What this means is that if you have two conflicting sets of information for an event, such as a birth event, then there should be separate event structures for them, e.g.:

1 BIRT
2 DATE 1880
1 BIRT
2 DATE 1870

Presumably you’d have more information with each including the full dates, the places, your sources and notes about each bit of evidence. Because of the GEDCOM rule, the first of the two would be considered the preferred, i.e. most credible date.

This is all fine and good for events like Birth and Death that, other than extremely extended circumstances (e.g. brought back from a coma, or science fiction), normally occur only once in any person’s life.

The trouble is that almost any other event can occur multiple times in a person’s life: adoption, naturalization, census, education, retirement. There have been people who have had multiple baptisms and even multiple burials.

This results in a problem. For events other than Birth and Death, if the events are represented like the 4-line GEDCOM example above, how do you tell if they are two different events of the same type, or if they are two sets of conflicting information about the same event?

The answer is, you can’t. GEDCOM does not explain how to distinguish the difference.

Therefore, in Behold, I’ll be going out on the limb and assuming multiple events listed are different events, except in the case of births and deaths where they’ll represent conflicting information for the same event.

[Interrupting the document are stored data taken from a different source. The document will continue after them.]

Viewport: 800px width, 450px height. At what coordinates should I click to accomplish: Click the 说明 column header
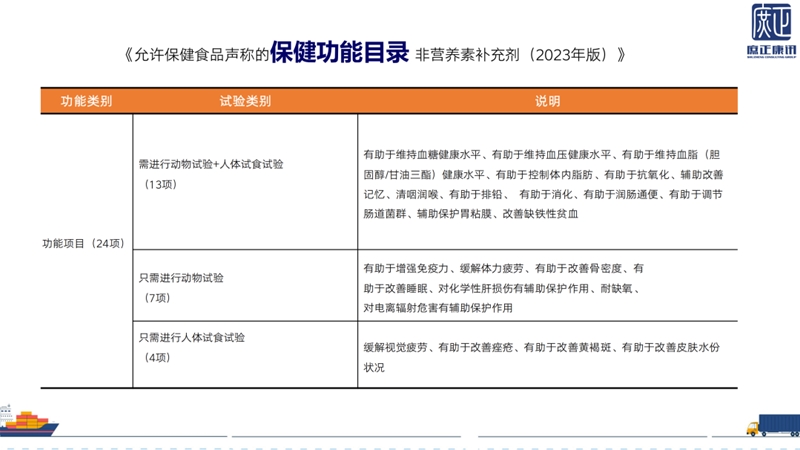click(x=547, y=102)
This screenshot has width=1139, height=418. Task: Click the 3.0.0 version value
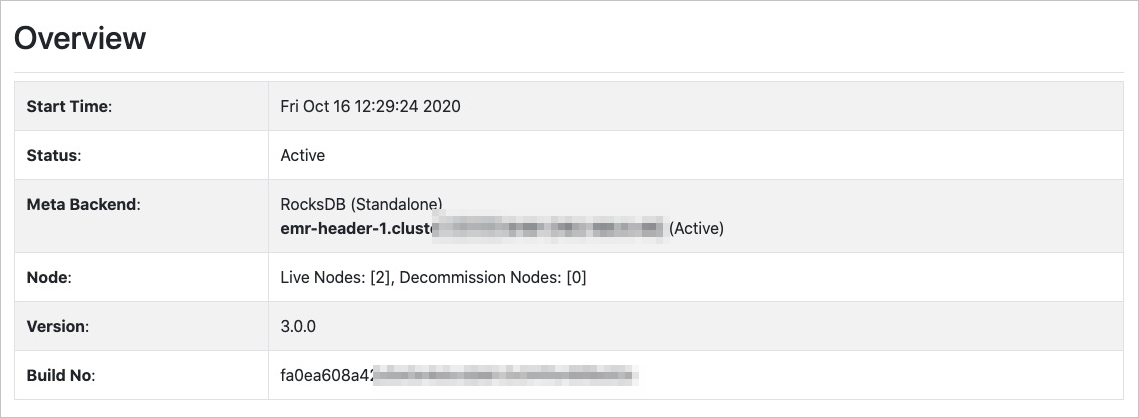point(298,326)
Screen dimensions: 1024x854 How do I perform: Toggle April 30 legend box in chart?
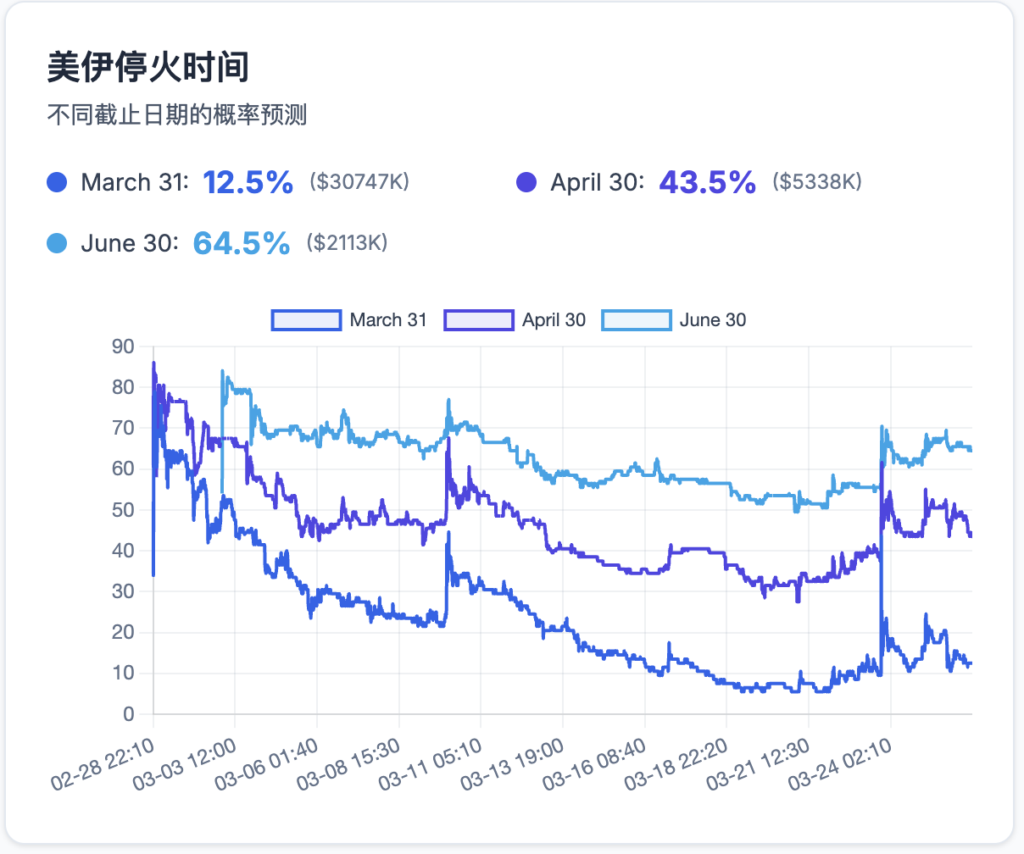(478, 320)
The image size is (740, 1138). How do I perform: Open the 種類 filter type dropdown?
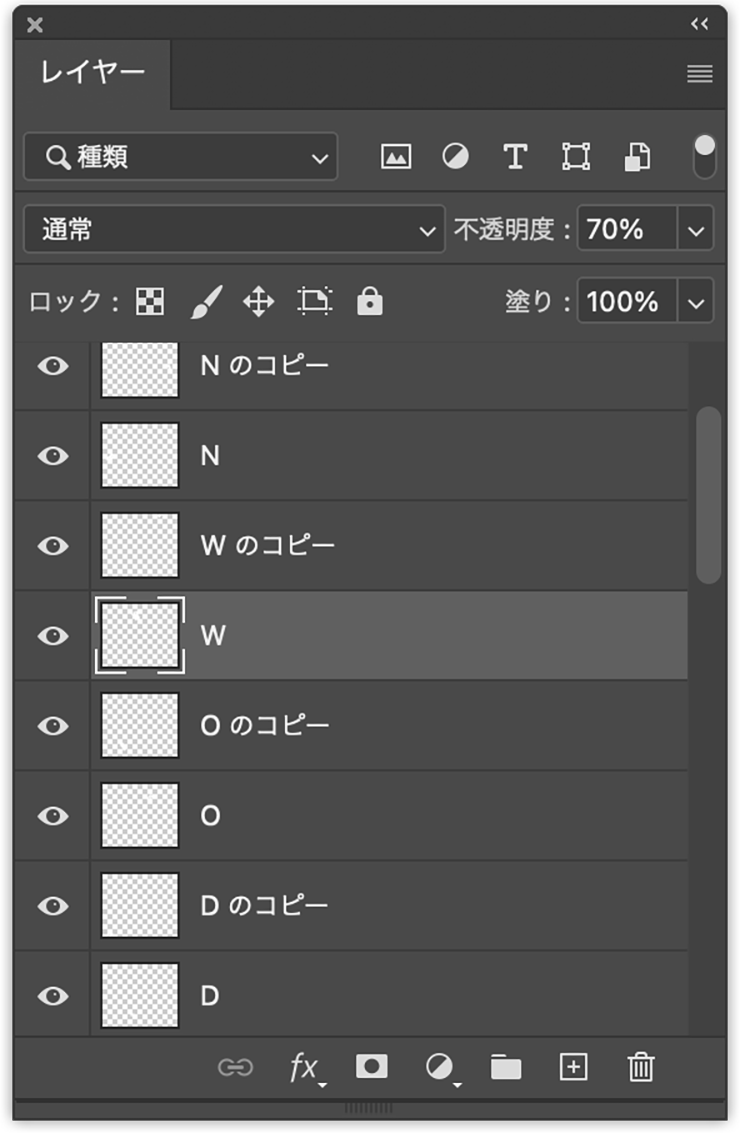[x=181, y=157]
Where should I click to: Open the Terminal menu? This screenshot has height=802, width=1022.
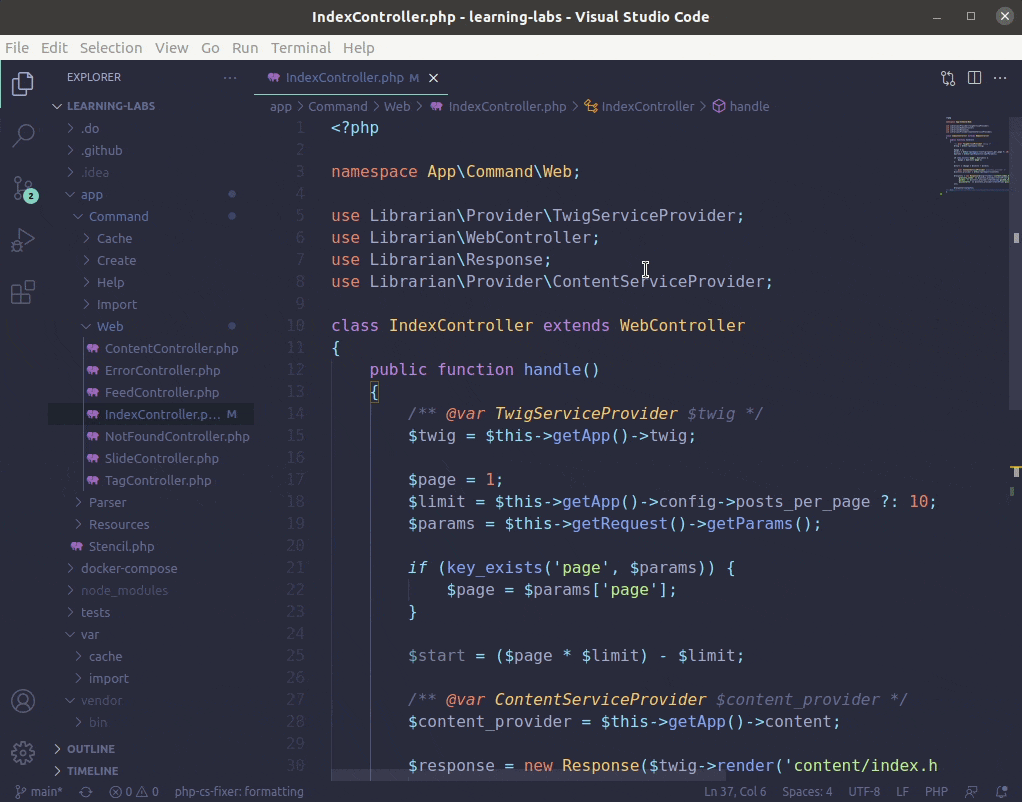pyautogui.click(x=300, y=47)
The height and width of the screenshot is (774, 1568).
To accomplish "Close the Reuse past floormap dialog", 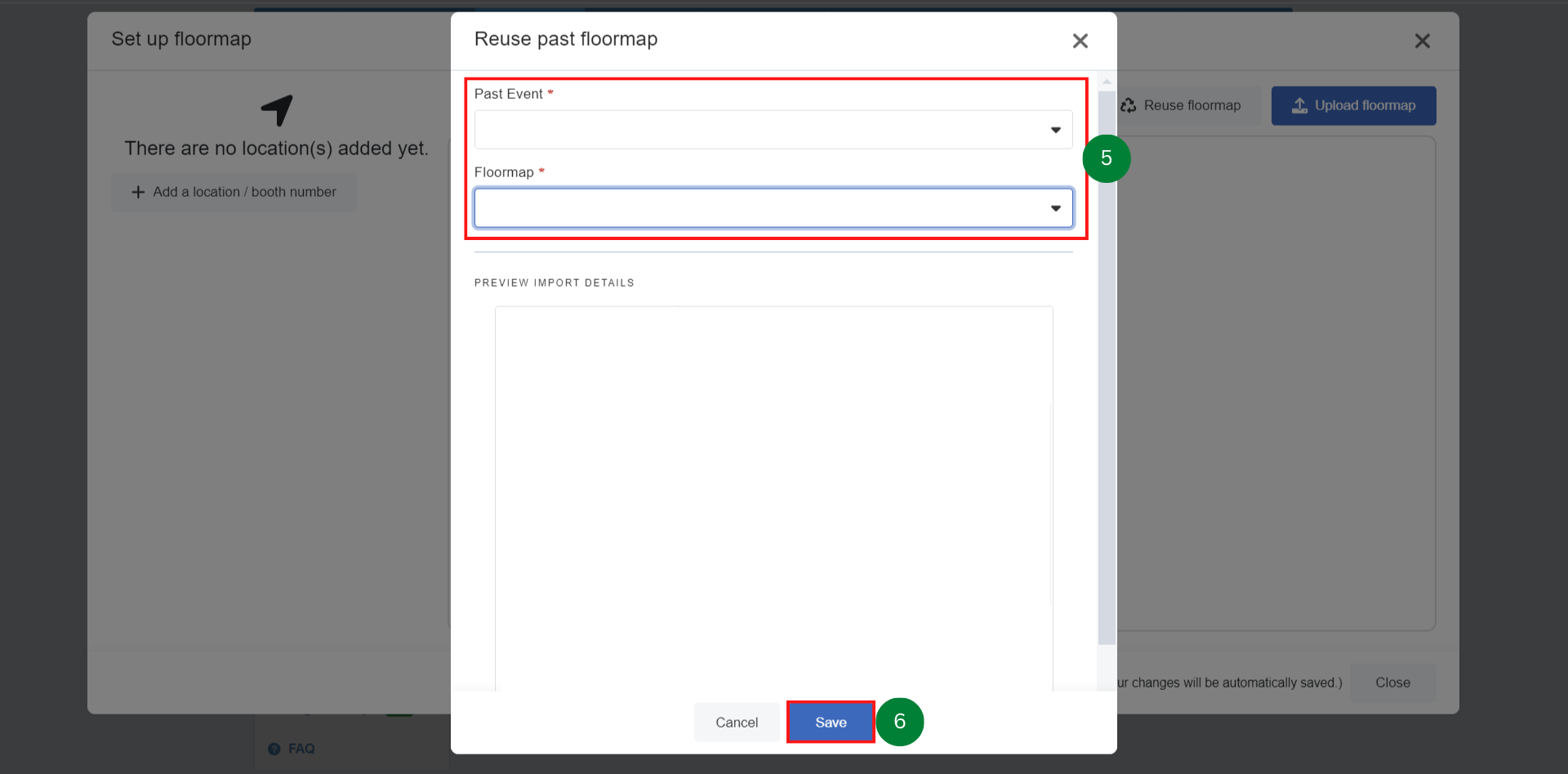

You can see some of my earlier discussion about this when I was first considering the ordering of events.

That got me to wonder about marriages. The marriage event is considered to be the other “important” event in pure genealogy (not family history) research. Surely, people will want to show conflicting sets of marriage information.

Using the reasoning above, a person may get married multiple times. So a marriage is not a unique event in a person’s life. And the above reasoning says you cannot distinguish whether two MARR tags refer to one marriage or to different marriages.

But marriages are different because they are not associated with a individual (INDI) record. Instead they are associated with two people via a FAM record.

The FAM record was unfortunately misnamed as people always refer to it as a family of a husband and wife and their children. I’ll leave the definition of a “family” for some other discussion. Instead I’ll refer to what GEDCOM says about the FAM record:

The FAMily record is used to record marriages, common law marriages, and family unions caused by two people becoming the parents of a child. There can be no more than one HUSB/father and one WIFE/mother listed in each FAM_RECORD. If, for example, a man participated in more than one family union, then he would appear in more than one FAM_RECORD. The family record structure assumes that the HUSB/father is male and WIFE/mother is female.

So a FAM record is really a union of two people becoming the parents of a child. Whether or not they get married is irrelevant. Whether or not there is no more than one male and one female parent is technically irrelevant (there can be same-sex couples adopting a child) but GEDCOM requires it (Boooo).

By this definition, there can be one FAM record for every child. It’s a mosh-posh because events about the two parents (engagement, residence, census, divorce) are included with the FAM record. If there was a FAM record for every child, the two parents would be repeated multiple times and which one would you assign their combined events to? So the general implementation adopted by most developers is that one union with all their children would be put together in a single FAM record.

Now my question: What happens if two people break up and then get together again? There may be a second marriage event for the same two people. Does that go into one FAM record, or do you create two FAM records with it?

This is a key question. If you create one FAM record, then there can be more than one marriage event in the record and you will no longer be able to tell conflicting marriage information apart from two separate marriage events. But if they go in two FAM records, then there will be only one marriage event per FAM record.

What about the children from the remarriage? The children will be full brothers and sisters with those from the first marriage since they have the same parents. That reasoning would suggest just having one FAM record.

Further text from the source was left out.